### 実施する課題:
A: 犬猫のCT検査の文章で、MRI検査ではなくCT検査を取り上げるのはなぜですか。文章に書かれている理由を一、二文で答えてください。
B: 犬猫のCT検査の文章を、最後の文の後から書き進めてください。
***** 本文 *****
犬猫のCT検査;メリットとデメリット
犬猫の医療レベルの上昇とともに検査の幅も拡がってきています
今回は犬猫のCT検査について、ご家族が知っておくべき利点と欠点についてお話しします
犬猫の診療でCT検査は必要?不要? CT検査の有用性と弊害
獣医療の発展とともに様々な検査が実施されるようになってきています。特にレントゲン検査、超音波検査、内視鏡検査はほとんどどの病院でも実施可能になり、今ではCT検査やMRI検査も身近な検査になりました。混同されてしまうことも多いCT検査とMRI検査ですが、得意とする臓器が全く異なります。CT検査はレントゲンと同様にX線を用いた検査で、骨・腹部臓器・肺・鼻・口などが検査対象となる一方で、MRI検査は電磁波を利用した検査で脊髄や脳などの脳神経系の異常を見つけるために用いられることが多くなります。今回はより設置施設も多く汎用性も高いCT検査についてお話ししようと思います。
***** 記録データ *****
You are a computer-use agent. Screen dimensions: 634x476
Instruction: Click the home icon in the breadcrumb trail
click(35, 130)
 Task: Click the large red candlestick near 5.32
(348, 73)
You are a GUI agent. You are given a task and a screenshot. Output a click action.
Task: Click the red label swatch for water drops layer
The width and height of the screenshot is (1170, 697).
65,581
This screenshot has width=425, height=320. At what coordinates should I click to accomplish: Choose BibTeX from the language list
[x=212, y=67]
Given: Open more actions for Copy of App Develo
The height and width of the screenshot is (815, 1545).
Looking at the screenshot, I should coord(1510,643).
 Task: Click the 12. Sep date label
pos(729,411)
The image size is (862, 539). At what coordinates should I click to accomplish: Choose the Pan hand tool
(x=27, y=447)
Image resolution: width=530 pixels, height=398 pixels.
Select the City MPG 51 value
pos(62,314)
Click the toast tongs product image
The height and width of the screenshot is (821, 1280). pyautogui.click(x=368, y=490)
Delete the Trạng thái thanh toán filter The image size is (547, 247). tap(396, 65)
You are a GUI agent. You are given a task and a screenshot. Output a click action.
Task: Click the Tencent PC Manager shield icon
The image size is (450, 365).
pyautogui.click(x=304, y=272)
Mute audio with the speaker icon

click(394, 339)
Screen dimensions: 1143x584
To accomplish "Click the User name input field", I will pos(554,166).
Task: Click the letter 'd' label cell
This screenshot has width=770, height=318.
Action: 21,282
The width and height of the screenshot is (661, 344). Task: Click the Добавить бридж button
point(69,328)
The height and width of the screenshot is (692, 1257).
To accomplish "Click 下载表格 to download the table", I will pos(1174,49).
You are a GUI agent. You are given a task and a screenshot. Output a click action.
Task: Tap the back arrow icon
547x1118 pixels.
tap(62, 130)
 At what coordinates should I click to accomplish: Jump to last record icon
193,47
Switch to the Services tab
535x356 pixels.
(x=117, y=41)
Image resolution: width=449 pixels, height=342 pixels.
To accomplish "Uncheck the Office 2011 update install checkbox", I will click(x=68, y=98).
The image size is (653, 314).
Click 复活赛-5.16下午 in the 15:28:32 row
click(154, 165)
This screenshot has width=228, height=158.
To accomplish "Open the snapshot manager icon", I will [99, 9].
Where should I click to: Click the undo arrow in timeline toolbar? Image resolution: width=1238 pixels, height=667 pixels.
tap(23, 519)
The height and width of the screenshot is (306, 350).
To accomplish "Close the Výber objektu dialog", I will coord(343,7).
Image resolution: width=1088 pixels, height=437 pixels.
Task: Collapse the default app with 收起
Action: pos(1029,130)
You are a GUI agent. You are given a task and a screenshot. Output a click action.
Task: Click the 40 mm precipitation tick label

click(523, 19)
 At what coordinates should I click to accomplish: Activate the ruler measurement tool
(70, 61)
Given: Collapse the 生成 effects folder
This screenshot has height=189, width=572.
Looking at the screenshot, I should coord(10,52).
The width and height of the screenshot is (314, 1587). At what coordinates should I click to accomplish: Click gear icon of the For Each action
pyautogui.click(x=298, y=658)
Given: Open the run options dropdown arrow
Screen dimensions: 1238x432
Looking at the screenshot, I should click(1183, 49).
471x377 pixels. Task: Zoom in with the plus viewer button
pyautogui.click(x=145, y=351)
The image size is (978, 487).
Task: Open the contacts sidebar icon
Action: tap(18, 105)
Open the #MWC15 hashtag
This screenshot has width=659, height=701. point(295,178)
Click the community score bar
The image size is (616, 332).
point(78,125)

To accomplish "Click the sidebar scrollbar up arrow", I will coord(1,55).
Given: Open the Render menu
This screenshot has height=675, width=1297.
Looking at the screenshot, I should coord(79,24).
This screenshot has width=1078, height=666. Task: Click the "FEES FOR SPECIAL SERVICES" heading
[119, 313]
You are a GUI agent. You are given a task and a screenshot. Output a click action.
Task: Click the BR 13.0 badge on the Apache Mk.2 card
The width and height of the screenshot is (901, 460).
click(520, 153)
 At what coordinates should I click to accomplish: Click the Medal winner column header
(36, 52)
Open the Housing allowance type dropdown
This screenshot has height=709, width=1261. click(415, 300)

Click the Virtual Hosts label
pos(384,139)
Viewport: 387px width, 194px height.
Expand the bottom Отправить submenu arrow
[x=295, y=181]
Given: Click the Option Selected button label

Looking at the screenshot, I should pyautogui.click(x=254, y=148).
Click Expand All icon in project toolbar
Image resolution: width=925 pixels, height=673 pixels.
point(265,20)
*****
### 解答一覧:
A: CT検査のほうがMRI検査よりも設置している施設が多く、汎用性も高いからです。

B:
非常に有用性が高く情報量も多いCT検査は日本全国に広まることで早期診断や病気の拡がりの判定に加え、術式の選択などの治療法の決定にまで影響を与えています。極めて有用性の高いCT検査ですが、二次診療施設で働いていると弊害も多く目にします。その中でも最も目につくのは、「とりあえずCT検査」「よくわからないからCT検査」などといった乱用です。CT検査が診断に有用だからと言っても、この後に述べるようなデメリットも多く存在します。レントゲン検査や超音波検査などの負担の少ない画像検査を疎かにしてCT検査へと進むことは、獣医にとっては楽でも患者やそのご家族にはかなりの負担を強いることとなります。ご家族の方に覚えておいていただきたいのは、獣医にCT検査を進められたときに「本当にその検査が必要なのか」をご自身でもお考えいただきたいということです。昨今ではセカンドオピニオンも一般的になっておりますので、ご不安な際は遠慮することなく他の獣医の意見も聞くべきです。当院でもセカンドオピニオンは随時受け付けておりますので、いつでもご相談ください。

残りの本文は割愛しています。